In the latest episode of Markets in Motion, Bruce Campbell turns his attention to the energy sector as geopolitical tensions drive a sharp move in oil prices.

Bruce explains that crude oil has surged to around US$120 per barrel amid escalating tensions between the United States and Iran — a dramatic shift from just weeks earlier when low fuel prices were being highlighted in political discussions. The move has already begun pushing gasoline prices higher across the United States.

From a technical perspective, Bruce highlights that oil has moved four standard deviations above its 50-week moving average — an extremely rare event. Historically, when oil reaches this level of deviation, the commodity price itself tends to cool off over the following two to five months as markets stabilise.

However, the more interesting story may be what happens next for energy stocks. Looking back at past instances when oil has experienced similar moves, Bruce notes that energy equities have historically continued to perform well.

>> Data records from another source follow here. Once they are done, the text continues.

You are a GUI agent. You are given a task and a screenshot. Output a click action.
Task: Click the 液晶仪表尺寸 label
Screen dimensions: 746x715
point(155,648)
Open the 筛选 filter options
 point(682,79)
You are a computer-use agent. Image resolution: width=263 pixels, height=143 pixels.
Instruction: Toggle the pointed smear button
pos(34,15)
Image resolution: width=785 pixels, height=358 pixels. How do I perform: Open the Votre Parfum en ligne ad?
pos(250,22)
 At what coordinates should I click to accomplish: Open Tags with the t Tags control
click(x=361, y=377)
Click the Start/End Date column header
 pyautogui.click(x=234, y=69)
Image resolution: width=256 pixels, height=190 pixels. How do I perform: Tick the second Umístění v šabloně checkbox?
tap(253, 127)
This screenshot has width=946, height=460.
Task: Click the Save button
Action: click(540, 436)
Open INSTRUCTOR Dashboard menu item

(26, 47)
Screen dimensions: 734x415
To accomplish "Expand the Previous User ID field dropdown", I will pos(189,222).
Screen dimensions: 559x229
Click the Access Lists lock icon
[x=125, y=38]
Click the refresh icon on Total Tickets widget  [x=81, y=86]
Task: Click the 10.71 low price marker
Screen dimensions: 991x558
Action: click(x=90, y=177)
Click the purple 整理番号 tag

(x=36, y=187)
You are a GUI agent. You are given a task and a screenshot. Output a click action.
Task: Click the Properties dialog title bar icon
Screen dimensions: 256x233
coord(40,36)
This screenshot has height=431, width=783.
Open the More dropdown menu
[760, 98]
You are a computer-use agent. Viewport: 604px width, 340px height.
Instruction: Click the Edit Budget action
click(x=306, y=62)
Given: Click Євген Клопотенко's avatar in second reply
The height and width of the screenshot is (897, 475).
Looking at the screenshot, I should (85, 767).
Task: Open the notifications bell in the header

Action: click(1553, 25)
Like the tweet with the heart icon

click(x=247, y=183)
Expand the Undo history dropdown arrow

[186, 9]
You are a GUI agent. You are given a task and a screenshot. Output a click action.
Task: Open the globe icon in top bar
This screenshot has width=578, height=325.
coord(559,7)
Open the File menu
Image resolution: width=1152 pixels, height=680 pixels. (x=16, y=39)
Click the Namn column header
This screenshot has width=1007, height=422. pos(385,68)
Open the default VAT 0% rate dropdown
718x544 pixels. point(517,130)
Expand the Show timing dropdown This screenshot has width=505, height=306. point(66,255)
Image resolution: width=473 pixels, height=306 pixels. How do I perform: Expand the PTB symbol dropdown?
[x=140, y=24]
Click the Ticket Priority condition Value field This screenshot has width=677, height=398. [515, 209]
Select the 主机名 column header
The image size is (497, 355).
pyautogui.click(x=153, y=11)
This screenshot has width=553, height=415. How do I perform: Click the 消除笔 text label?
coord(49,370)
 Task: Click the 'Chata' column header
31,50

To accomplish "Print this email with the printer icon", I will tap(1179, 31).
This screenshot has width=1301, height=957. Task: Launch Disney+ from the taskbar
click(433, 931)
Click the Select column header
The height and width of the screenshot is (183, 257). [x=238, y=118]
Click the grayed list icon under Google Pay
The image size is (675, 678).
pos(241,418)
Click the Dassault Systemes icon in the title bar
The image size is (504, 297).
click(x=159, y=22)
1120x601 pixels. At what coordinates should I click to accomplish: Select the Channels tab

While short-term performance over the first month can be mixed, oil stocks have risen over three-month, six-month, and one-year periods in every comparable historical case. With energy stocks already trending higher before the recent geopolitical developments, the current spike in oil prices could act as an additional catalyst for the sector.

For investors, Bruce suggests keeping a close watch on the energy sector — whether it’s identifying potential opportunities or monitoring positions already held in a portfolio.